### Your instructions
After locating the line that holds "Select the Visits metric label", copy that line and all that follow it word for word through the end of the data, with no pictures.

Saved entries:
◆ ◆ ◆

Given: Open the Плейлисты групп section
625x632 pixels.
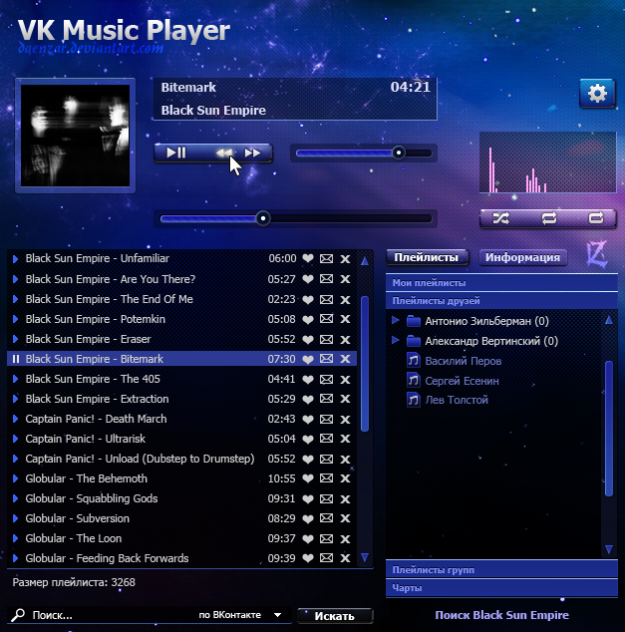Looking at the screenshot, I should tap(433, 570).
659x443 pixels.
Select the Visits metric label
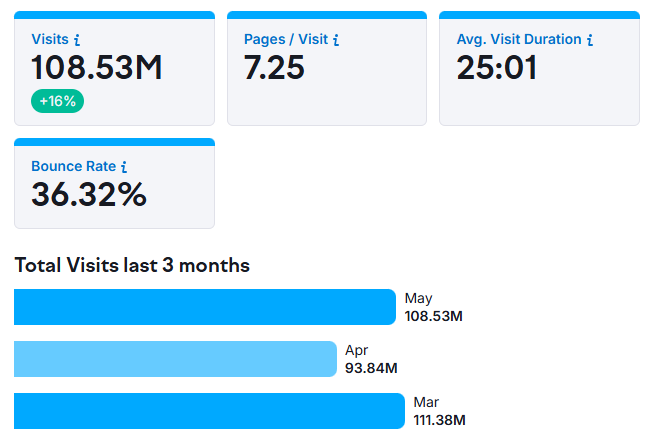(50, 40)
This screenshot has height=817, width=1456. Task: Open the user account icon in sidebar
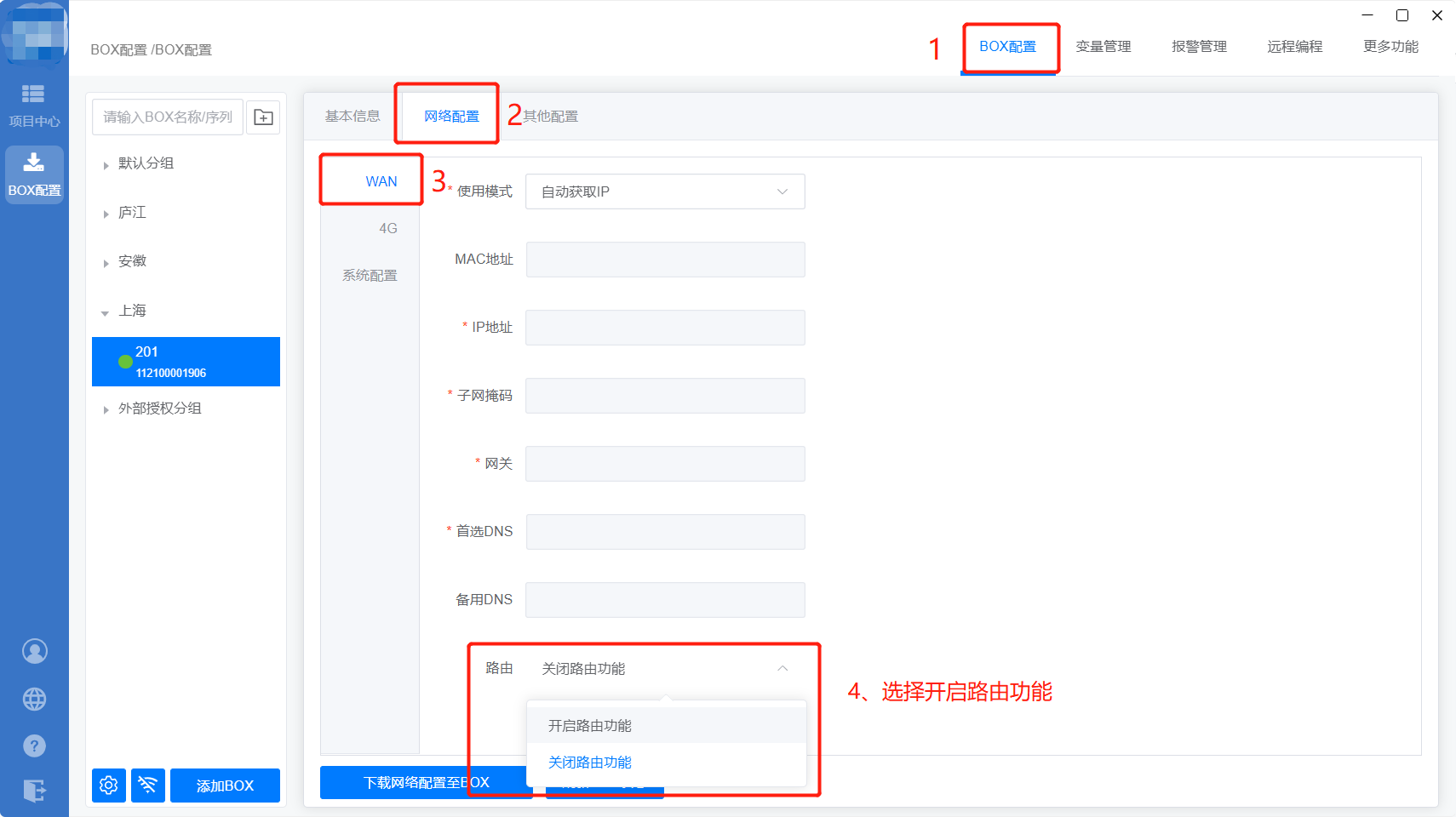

◆ ◆ ◆

### Answer section
Select the Visits metric label
(50, 40)
This screenshot has height=817, width=1456. Task: Open the user account icon in sidebar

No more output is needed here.